To: briskit who wrote (370)8/17/2000 11:14:55 AM
From: ztect  Read Replies (3) | Respond to of 666
 
You took my comment completely out of context.

I'm refering to corporate welfare, and a specific
example pertaining to sports stadiums.

Maybe Dubya wasn''t the best example, so I'll
use the debate going on in Philly right now
as a circumstance with which I'm more familiar.

The original funding formula was that the team would pay
a third, the city would pay a third and the State would
pay a third.

In Philly and PA, wage and state taxes are flat
taxes without any gradation. 4.5% wage and 3.5% state
or something like that.

The deal was negotiated betw. the former Mayor
Rendell ( now head of the DNC) and the
lawyer for the Phillies- David Cohen- who
just happened to be Rendell's former finance
director largely credited for the turn around of
city.

With a new stadium the value of the Phillies
was estimated to increase significantly especially
due to added revenues from sky boxes and specificity.

The Phillies currently play in a 1970 combo
crap stadium, the antithesis of Wringley Field
or Camden yards.

Now per the Rendell/Cohen deal,
the team owners can sell at any time and
realise significant capital gains due to the
value added by the new ball parks
financed largley provided by
middle class tax payers

In addition, the tax payers locally will have to pay more
for tickets and renting cars per a proposed rental
car tax.

The original numbers proposed were 90 mil
from the state, 90 mil from the team
and 90 from the local taxpayers for total
cost of 270 mil which has escalated quite a bit
to its proposed location to $500 mil or something
like that.

The state amount stays fixed.

Based on the original model the team owners
would pay $90 of $270 mil and receive all the
capital gains from the sale of the team, though
local and state taxpayers bore the burden of the asset
that added the most value to the team.

For example say the team is worth currently $100 mil
and 5 yrs after the stadium is built the team is worth $377 mil.
The owner received $287 mil on their investment
for 5 years on their $90 mil investment.

This is what I mean by transfer of wealth to
the owners who are already millionaires, while
especially burdening the local tax payers and
allocating resources that could be used elsewhere.

Ironically though, I'm in favor of the new stadium
in its proposed location, because it will spur
development in a runned down section of the city,
if capital gains upon resale of the team are split
with the state and local municipalities based upon percent
by each invested.
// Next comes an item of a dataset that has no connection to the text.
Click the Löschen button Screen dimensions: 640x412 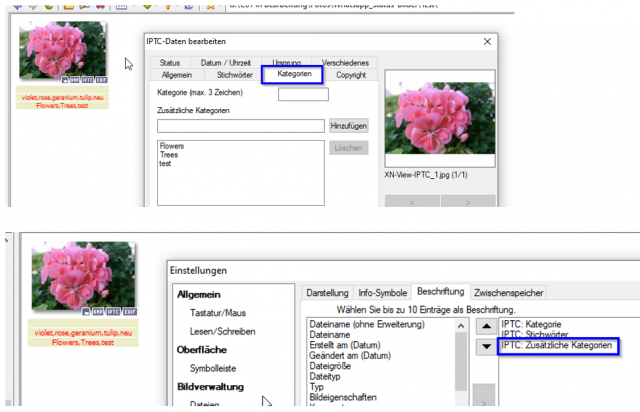tap(349, 148)
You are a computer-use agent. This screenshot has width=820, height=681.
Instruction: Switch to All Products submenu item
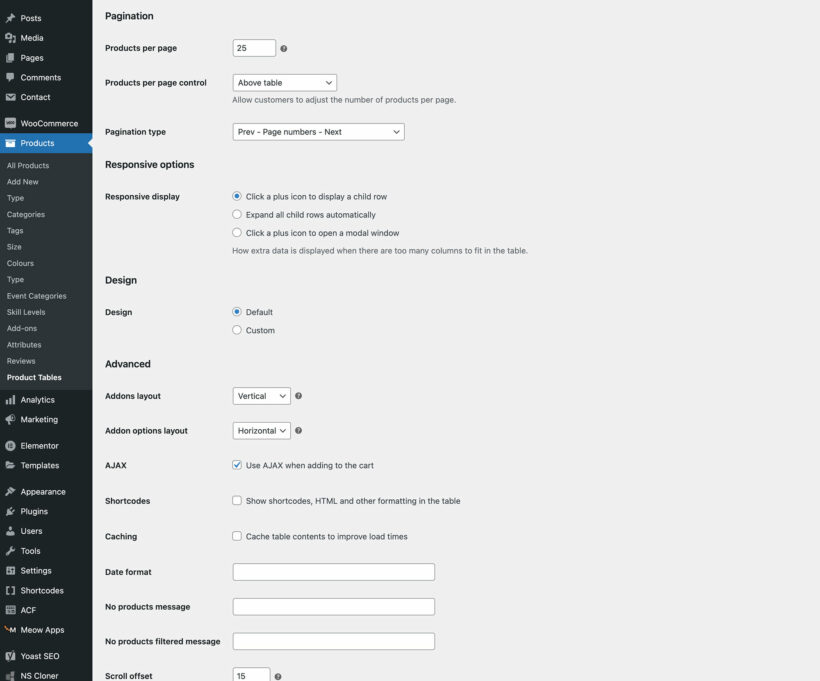[26, 165]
Per the original 3 way split and the
numbers I cited, if the taxpayers paid $90 mil
and the team sold in 5 yrs for a $287 mil profit, then local
taxpayers should get back 1/3 of that $287 mil.
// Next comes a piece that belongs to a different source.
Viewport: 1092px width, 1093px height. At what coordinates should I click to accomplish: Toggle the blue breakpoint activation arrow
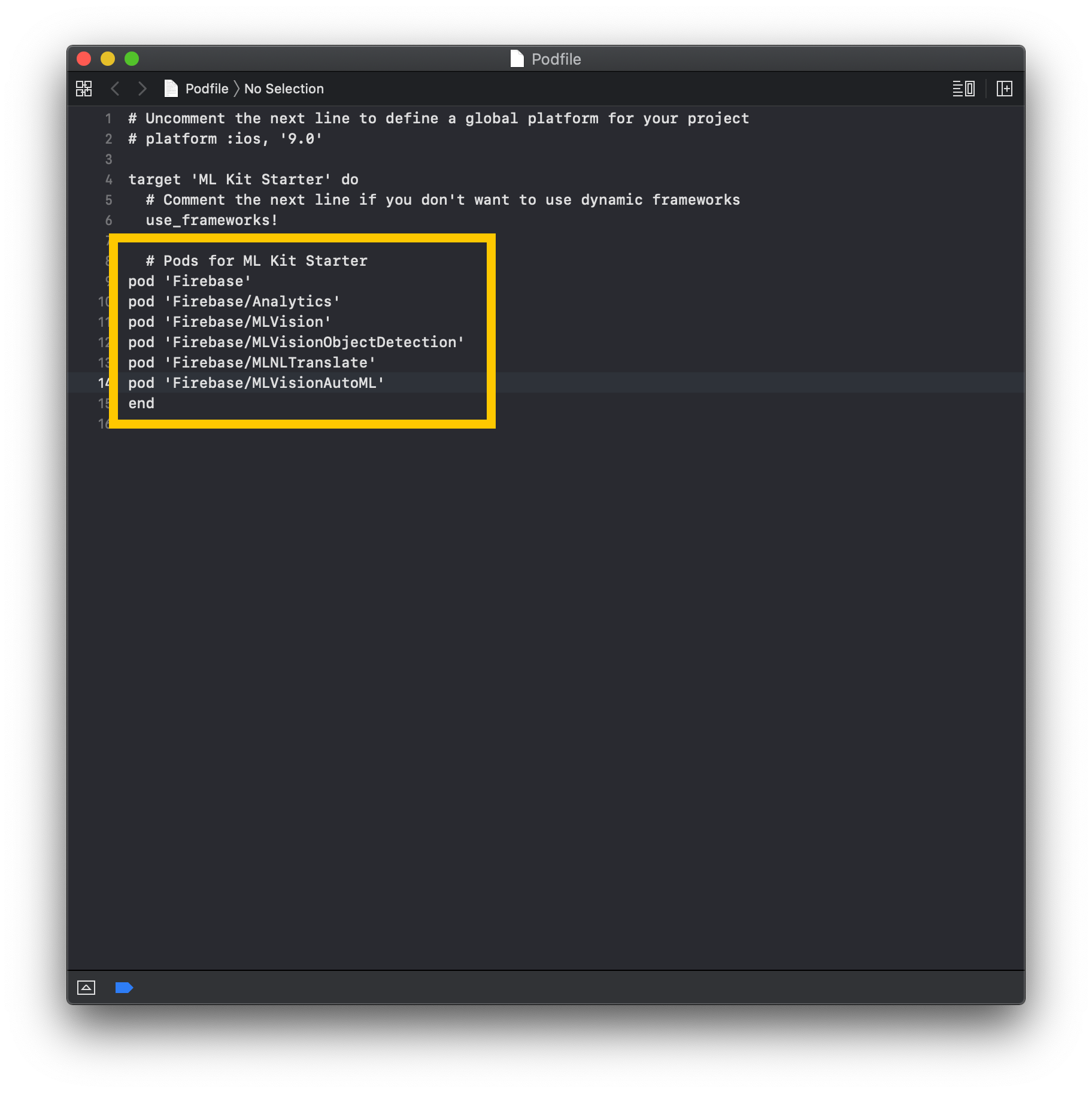124,988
These thoughts, in principle, aren't mine,
they are the borrowed and modified from a man
I worked briefly for as a consultant who helped
to finance stadiums in Baltimore, Cleveland, Miami,
and Denver...who was also another Republican I voted for.

z



To: briskit who wrote (370)8/17/2000 11:48:04 AM
From: Lizzie Tudor  Read Replies (2) | Respond to of 666
 
The bottom half of taxpayers pay 4% of income taxes

I wonder if anyone else has the experience of the wealthier you become, the less taxes you pay. These statistics wrt taxpayers are usually based on income, which is a bogus representation of true net worth. I'd like to see a net worth vs. taxable income graph of all taxpayers, I'll bet its inversely proportional. I agree with your points, I'm just disputing these broad claims.